--- Exercise objective ---
Starting at the line with "How do I perform: Click" and going on through the line with "How do I perform: Select", reproduce each line in the records below exactly and nothing more.

--- Data to examine ---

_ _ _ _

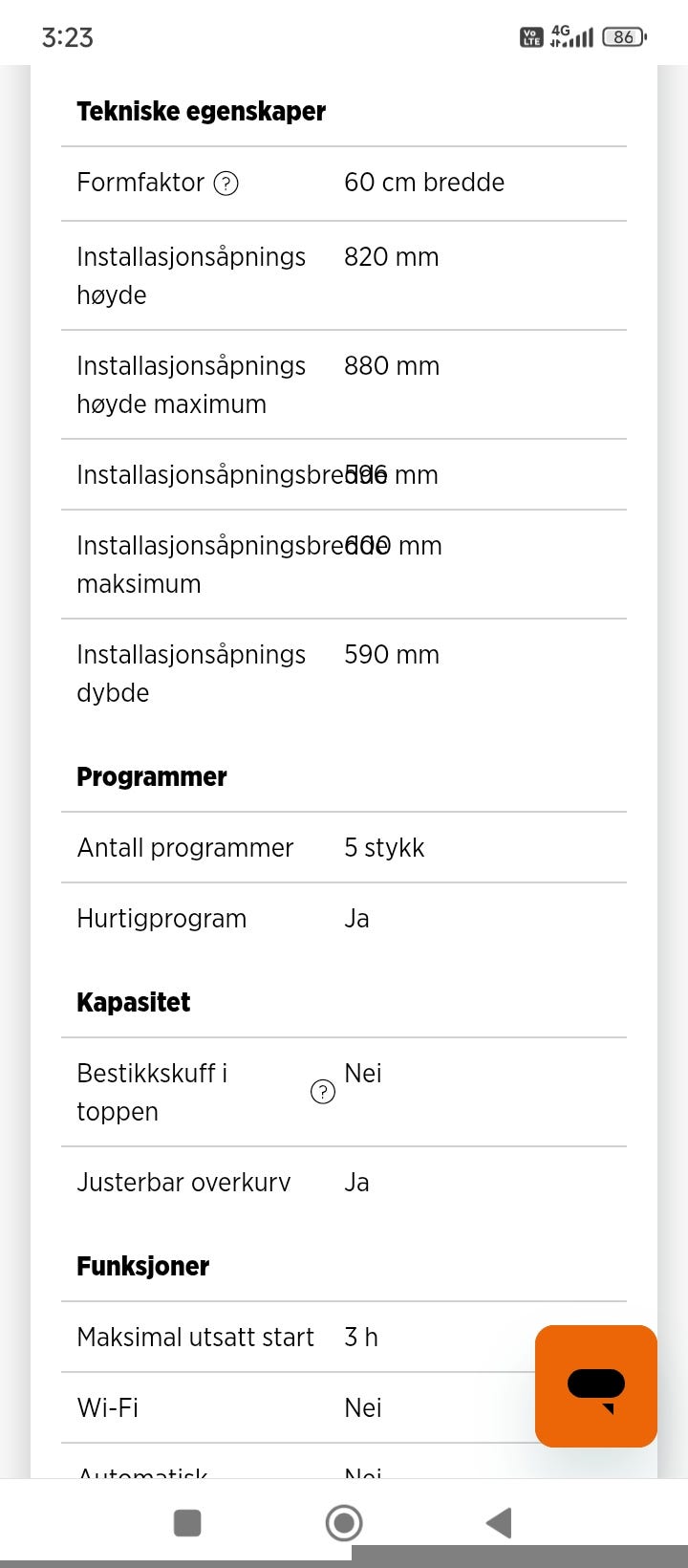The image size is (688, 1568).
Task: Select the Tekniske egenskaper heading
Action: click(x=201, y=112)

_ _ _ _

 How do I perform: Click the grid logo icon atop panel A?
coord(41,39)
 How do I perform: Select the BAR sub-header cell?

_ _ _ _

--- Response to the exercise ---
 How do I perform: Click the grid logo icon atop panel A?
coord(41,39)
 How do I perform: Select the BAR sub-header cell?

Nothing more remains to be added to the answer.